Euforia.id | Kementerian Koordinator Bidang Politik, Hukum, dan Keamanan (Kemenko Polhukam) menegaskan urgensi pembentukan tim Pencegahan dan Pemberantasan Penyalahgunaan dan Peredaran Gelap Narkotika (P4GN) di daerah otonomi baru (DOB) Papua.
Langkah ini dianggap krusial untuk melindungi wilayah timur Indonesia dari ancaman narkoba yang semakin serius.
Asisten Deputi Bidang Koordinasi Penanganan Kejahatan Transnasional dan Luar Biasa Kemenko Polhukam, Brigjen Pol. Adhi Satya Perkasa, menyampaikan hal tersebut saat membuka Rapat Koordinasi Pembentukan Tim Terpadu P4GN di Sorong pada Rabu (10/9/2025).
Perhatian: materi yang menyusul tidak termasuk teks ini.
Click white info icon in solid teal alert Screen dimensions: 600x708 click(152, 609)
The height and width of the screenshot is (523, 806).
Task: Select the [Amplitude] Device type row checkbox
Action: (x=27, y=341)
“Papua bukan hanya sasaran, tetapi juga wilayah strategis yang harus kita jaga. Oleh karena itu, pembentukan tim terpadu P4GN di DOB Papua adalah langkah mendesak dan strategis,” tegas Adhi.
Menurut Adhi, tim terpadu P4GN akan menjadi wadah kolaborasi yang melibatkan pemerintah daerah, aparat keamanan, tokoh masyarakat, lembaga pendidikan, dan organisasi sosial.
Tujuannya adalah memastikan pencegahan, penindakan, rehabilitasi, dan pemberdayaan masyarakat berjalan sinergis dan komprehensif.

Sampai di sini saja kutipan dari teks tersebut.